THE FIRST REQUIRED COURSE IS MANAGEMENT 100 IN THE FALL SEMESTER OF FRESHMAN YEAR
Wharton has an exceptionally pragmatic undergraduate program. Even within Wharton, there are 10 different departments and more than 20 concentrations. As freshmen, students are divided up into one of nine cohorts, with 60 students in each group. As they travel through the program as a cohort through four years, students get hands-on experience working with actual problems from the business world. The major way they do this is through group projects.
Vivek Jois, a junior with a triple concentration in finance, statistics, and management, described an emblematic moment from his Wharton career: his first group project. In freshmen year, all Wharton students are required to take Management 100, a class that breaks students into teams of ten, and assigns them to a non-profit in the Philadelphia or New Jersey area. The students must plan and execute a community service project over the course of the semester, diving right into applied business curriculum from the very beginning of their education. Jois believes group projects like this one are unique to a Wharton education.
“What MGMT100 ultimately teaches you is that when you put a diverse group of individuals together, you can really drive some impressive results, regardless of any one person’s personal business background,” Jois said in an email.
STUDENTS LEARN HOW TO WORK TOGETHER TO CREATE THE BEST RESULTS
Lisa Xu, a senior from West Chester, PA who works as a Wharton peer advisor, says during her time at Wharton, she’s seen the effects of group work firsthand. In freshman year, she says, students were competitive and aggressive in groups—it wasn’t always easy to work together. By senior year, she says group members worked smoothly and efficiently together. She ascribes this difference in behavior to Wharton’s emphasis on teamwork over all four years. Students learn how to work together to create the best results possible.
Yang just finished a group project in a management class. She and a group of four other students were asked to identify a problem facing a company in any industry, and then try to analyze the problem and provide a solution, using theories and frameworks they had learned in class. Yang, who is the Wharton beat reporter for The Daily Pennsylvanian, suggested they examine The New York Times. At the end of the semester, the group had identified that the paper had a revenue loss problem, and developed a series of alternative sources of revenue. In projects like this one, students learn how to apply coursework to real-life challenges in the business world.
Group work can be particularly intense at Wharton because students have a reputation for being competitive. Souhail Salty, a senior from Menlo Park, CA who transferred to Wharton from the College of Arts and Sciences, says the reputation isn’t entirely undeserved. The environment at Wharton is much more competitive than it is in the liberal arts college, partially because many of the classes have an imposed curve, he says. Typically, the curve is 30-40-30, though it varies by professor and department. Wharton students are more professionally focused (they are in a pre-professional program, after all) and so tend to be extremely focused on the post-graduate jobs they’re working towards even while at Wharton, according to Salty.
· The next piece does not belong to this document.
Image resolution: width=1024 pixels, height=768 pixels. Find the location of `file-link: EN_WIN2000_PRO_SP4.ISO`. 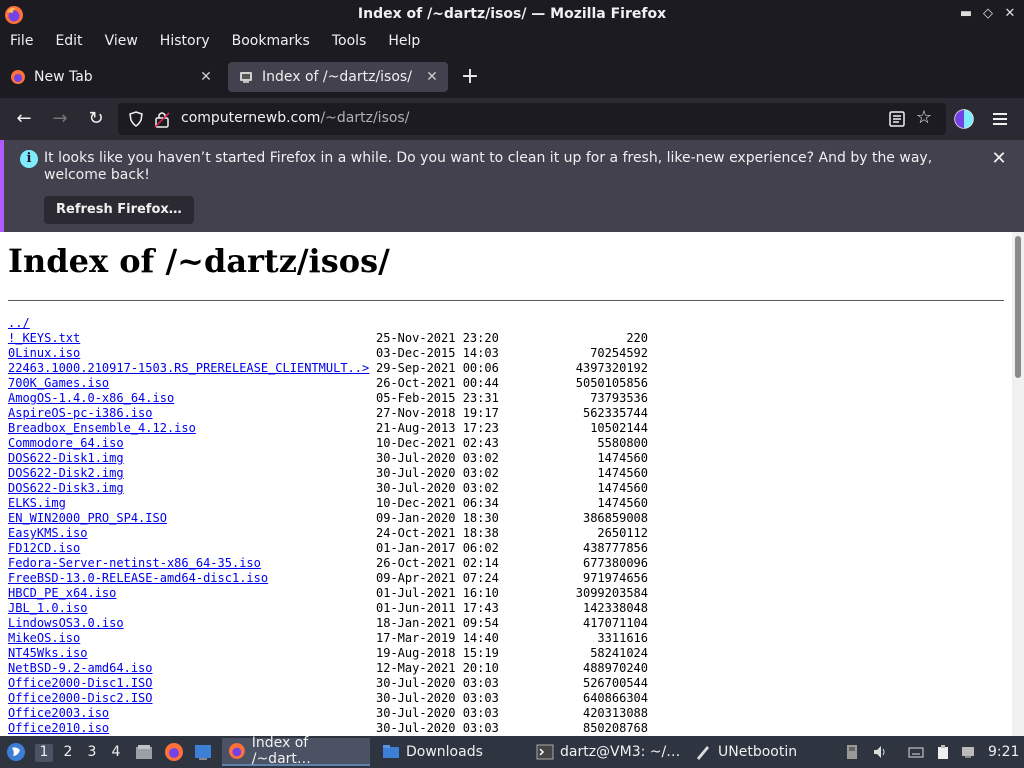

file-link: EN_WIN2000_PRO_SP4.ISO is located at coordinates (88, 518).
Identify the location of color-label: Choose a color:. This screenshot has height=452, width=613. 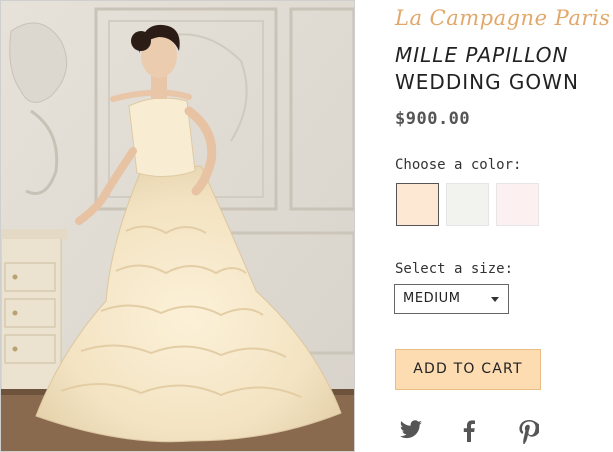
(458, 165).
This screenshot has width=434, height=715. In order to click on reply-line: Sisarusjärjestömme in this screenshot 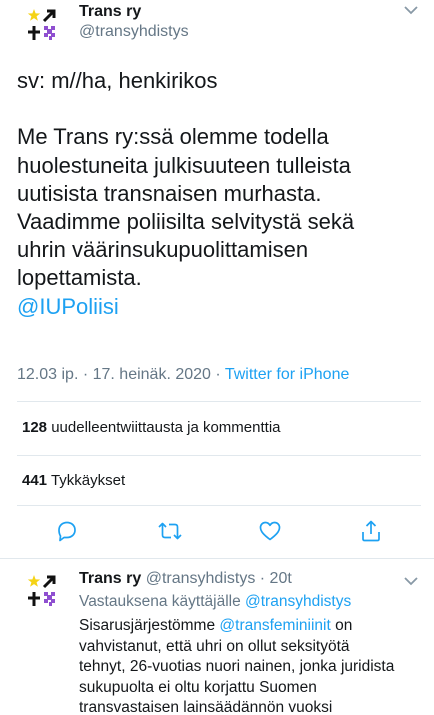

THE STEREOTYPICAL WHARTON STUDENT GETS AN INTERNSHIP EVERY SUMMER
“If you’re really low key and casual, sometimes a person will say—oh you’re in Wharton? I never would have pegged you as that,” Salty says.
Many of the students talk about the stereotypical Wharton undergraduate, a character Yang described as someone who “takes a finance concentration, gets an internship every summer, goes through the on-campus recruitment process, and then moves to New York after graduation.”
The stereotype isn’t entirely inaccurate. About 54% of students in the class of 2013 went into finance and 21% went into consulting after graduation. About 50% of students in the class of 2013 moved to New York after graduation.
The dominance of finance and consulting can be both exciting and frustrating to students on campus.